Consultant recommendations and council commitments continue to be unanswered for this simple, commonsense solution.

Posted by Derek Johnson, a resident of Stanford,
on Nov 4, 2023 at 12:54 pm

Derek Johnson is a registered user.

Though it is a mundane shopping experience at best, Stanford Shopping Center is probably the only profitable retail venue in Palo Alto.

The reason? Because Palo Alto (including downtown and California Avenue) no longer have any true specialty stores to offer. Interesting or esoteric are PA oxymorons

So why even bother? Besides, most of the retail shoppers at Stanford Shopping Center and Palo Alto restaurants are from outside of Palo Alto.

Posted by scott, a resident of Palo Verde,
on Nov 5, 2023 at 5:59 pm

scott is a registered user.

Every meeting that staff has to prepare for involves a creating a packet that is frequently hundreds of pages long. The longer the process, the more meetings they will have to present before Council and Commissions and Boards. So the length of the process itself is creating tremendous amounts work that burdens staff and creates more paralysis. The paralysis makes the process longer. It's a cycle.

One thing Council could do is simply be disciplined about actually making decisions. Have a hard vote? Just take it and move on. Instead we have leaders who tend to continue things, ask for more study, et cetera. Every time you see them to that, remember: they just created work for staff that measures in the dozens to thousands of pages, depending on how many more future meeting agenda topics they just implicitly created by not just making a call.

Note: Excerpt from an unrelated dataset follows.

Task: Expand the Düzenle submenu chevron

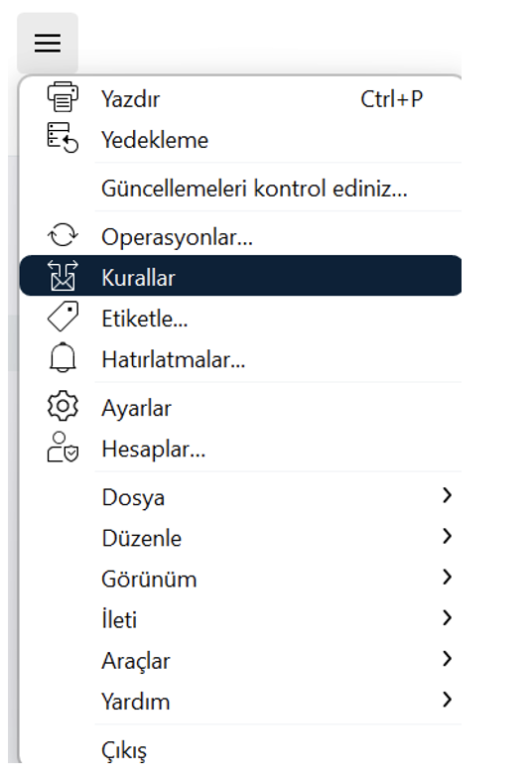Action: point(447,536)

Posted by Online Name, a resident of Embarcadero Oaks/Leland,
on Nov 6, 2023 at 2:34 pm

Online Name is a registered user.

@Scott, good point but it's not only those packets it's also 3-D models and videos. I'll never forget when former Transportation Head Josh Mello tried to sneakily ban all parking on Middlefield to make way for a 24-hour bike lane -- an idea that had been defeated only a few short years before.

Fortunately an astute resident learned of his plan even though he never notified us of his proposal. Hundreds of us surprised him by showing up at his Lucie Stern presentation where he expected his "plan" to be ummediately adopted.

He got nailed for how wrong his expensive and large 3D model of the street and intersections were, how his equally wrong his zowie animated video based on all those errors was and how an alert resident managed to refute his other claims.

Then instead of apologizing for wasting our time and money on a proposal defeated when car traffic was even lighter or showing any awareness of the earlier proposal, HE got mad that we didn't show him the respect he thought he deserved for creating the 3D model and video!

Maybe each staffer and all their consultants should be required to review past actions before pushing them again? (See also the latest StreetSense proposal to turn PA into a tourist destinatiom.)

Posted by scott, a resident of Palo Verde,
on Nov 8, 2023 at 11:45 pm

scott is a registered user.

Feel like I should follow up and say Kudos to Lauing and Council for the Cal Ave decision. Love it or hate it --it was a real decision. (I love it.)